An interesting overlap between your two positions is archived on the page with the most downvotes of all time.
https://www.reddit.com/r/ListOfComments/wiki/downvoted/
#3 is Roll20 the largest VTT virtual tabletop for people to play games online. The short version of how it be the largest scandal in reddit history as ranked by downvotes is that the owner of roll20 was a mod on his own company's channel in violation of reddit policies, and banned people for criticism of his products. When someone actually tried to help him and got banned the owner made a post insulting him for asking for help. Reddit cleaned up the situation after it got this big. But the wider community never heard about it and didn't care. Nothing changed long term.
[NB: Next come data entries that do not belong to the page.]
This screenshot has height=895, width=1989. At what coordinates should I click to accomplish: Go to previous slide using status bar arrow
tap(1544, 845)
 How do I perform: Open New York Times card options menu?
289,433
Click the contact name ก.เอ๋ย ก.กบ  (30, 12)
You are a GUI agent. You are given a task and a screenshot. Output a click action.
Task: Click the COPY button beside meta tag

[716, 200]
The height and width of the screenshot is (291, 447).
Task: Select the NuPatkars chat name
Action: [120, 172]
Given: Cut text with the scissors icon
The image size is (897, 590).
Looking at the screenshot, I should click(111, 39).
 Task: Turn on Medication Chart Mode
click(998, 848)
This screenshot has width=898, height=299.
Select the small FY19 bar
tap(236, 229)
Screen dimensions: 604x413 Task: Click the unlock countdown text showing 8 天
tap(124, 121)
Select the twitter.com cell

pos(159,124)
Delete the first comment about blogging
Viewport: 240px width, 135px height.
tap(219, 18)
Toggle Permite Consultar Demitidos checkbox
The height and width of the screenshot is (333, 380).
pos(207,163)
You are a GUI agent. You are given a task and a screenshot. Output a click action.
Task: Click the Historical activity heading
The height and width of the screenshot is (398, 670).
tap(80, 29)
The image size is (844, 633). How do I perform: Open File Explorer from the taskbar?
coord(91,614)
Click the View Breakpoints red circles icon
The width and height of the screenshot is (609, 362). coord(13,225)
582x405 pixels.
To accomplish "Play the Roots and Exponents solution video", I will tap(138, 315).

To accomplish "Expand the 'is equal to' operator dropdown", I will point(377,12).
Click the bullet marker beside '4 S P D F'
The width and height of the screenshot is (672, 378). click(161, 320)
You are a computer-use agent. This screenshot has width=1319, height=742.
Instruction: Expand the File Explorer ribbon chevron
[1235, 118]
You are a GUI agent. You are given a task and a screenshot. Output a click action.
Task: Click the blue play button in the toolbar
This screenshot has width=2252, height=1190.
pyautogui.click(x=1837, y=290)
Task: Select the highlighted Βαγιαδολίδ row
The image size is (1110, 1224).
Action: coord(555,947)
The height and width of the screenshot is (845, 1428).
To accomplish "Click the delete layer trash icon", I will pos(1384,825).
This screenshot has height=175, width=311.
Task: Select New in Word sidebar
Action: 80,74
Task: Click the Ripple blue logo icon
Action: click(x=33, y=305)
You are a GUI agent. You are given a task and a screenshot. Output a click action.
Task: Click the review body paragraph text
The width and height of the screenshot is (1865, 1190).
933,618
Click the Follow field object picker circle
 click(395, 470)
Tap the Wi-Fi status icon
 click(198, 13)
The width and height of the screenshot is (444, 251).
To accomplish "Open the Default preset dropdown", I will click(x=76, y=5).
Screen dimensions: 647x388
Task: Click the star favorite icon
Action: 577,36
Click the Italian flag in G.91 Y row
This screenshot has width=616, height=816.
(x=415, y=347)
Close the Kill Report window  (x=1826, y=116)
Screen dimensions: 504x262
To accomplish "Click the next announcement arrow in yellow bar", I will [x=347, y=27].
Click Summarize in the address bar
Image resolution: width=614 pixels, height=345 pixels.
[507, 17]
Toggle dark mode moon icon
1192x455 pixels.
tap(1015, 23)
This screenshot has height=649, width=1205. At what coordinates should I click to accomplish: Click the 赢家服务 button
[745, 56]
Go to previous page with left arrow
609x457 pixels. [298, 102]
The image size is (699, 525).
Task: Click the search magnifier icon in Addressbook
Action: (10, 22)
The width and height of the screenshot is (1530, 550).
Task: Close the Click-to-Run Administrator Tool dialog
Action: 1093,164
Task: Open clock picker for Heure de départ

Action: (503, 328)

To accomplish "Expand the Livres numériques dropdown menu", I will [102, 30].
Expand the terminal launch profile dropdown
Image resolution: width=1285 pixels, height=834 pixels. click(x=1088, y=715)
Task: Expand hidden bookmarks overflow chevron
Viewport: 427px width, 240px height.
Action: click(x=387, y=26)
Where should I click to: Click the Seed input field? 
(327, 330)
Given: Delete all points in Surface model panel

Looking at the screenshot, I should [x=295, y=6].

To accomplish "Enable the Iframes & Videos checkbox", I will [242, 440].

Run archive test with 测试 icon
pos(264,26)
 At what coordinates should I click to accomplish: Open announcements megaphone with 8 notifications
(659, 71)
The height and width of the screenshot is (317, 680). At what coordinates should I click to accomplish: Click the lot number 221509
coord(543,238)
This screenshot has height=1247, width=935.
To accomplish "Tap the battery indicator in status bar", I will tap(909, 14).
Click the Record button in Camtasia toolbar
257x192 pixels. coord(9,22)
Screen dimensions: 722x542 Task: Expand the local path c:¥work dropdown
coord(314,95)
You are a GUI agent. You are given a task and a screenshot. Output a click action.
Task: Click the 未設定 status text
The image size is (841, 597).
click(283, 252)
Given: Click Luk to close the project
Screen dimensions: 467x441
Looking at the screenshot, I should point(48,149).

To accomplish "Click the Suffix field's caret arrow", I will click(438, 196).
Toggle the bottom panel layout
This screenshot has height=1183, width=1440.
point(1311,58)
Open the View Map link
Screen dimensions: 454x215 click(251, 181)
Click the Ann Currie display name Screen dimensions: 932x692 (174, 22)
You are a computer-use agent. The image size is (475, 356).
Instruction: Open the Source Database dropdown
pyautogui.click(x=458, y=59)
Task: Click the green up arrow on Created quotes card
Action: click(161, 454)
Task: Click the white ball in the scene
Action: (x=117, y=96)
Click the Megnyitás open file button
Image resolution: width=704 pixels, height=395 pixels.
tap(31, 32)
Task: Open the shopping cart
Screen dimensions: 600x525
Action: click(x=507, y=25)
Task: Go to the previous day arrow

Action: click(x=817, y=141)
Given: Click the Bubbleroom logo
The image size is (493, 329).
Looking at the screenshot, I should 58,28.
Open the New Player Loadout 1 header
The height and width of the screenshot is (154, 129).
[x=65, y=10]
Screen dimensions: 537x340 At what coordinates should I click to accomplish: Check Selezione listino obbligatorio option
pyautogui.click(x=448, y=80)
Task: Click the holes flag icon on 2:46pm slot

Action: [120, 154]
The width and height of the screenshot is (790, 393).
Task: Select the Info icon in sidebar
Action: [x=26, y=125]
Based on this, I really don't think users care about how reddit is managed in any meaningful way. A small loud minority maybe, but I give it >67% the average user will not care or even learn that AI has taken the mod jobs. Reddit will just continue on like nothing happened.
Maybe, but it suffers from both ends of the legitimacy problem. At one extreme, some people will never accept a judgement from an LLM as legitimate. At the other extreme, people will perceive LLMs as being "more than impartial" when, in truth, they are a different kind of arbitrary.